##### RECORDS SUPPLIED #####

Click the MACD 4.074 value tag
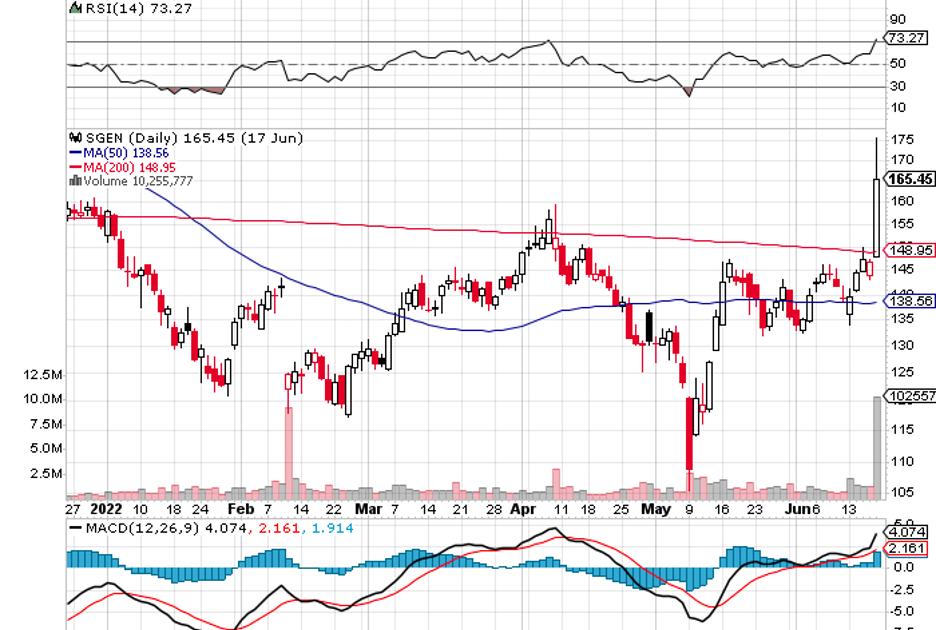 [908, 532]
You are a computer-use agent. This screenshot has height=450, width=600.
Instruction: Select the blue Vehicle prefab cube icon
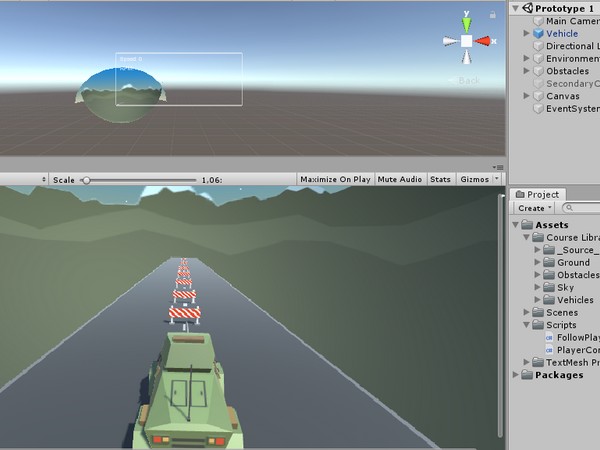coord(538,33)
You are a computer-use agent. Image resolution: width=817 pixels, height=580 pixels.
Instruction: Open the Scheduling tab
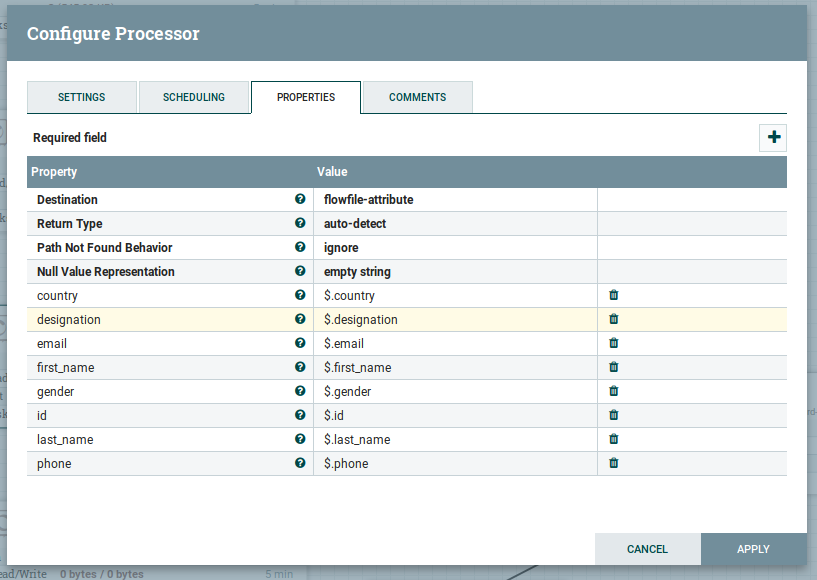coord(194,97)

#####

PROBLEM STATEMENT:
Beginning with the line that contains "You are a computer-use agent. This", print exactly every line through the end of the records, both included. Omit the pictures.

ANSWER TO THIS EXERCISE:
You are a computer-use agent. This screenshot has height=450, width=600.
Instruction: Select the blue Vehicle prefab cube icon
coord(538,33)
You are a computer-use agent. Image resolution: width=817 pixels, height=580 pixels.
Instruction: Open the Scheduling tab
coord(194,97)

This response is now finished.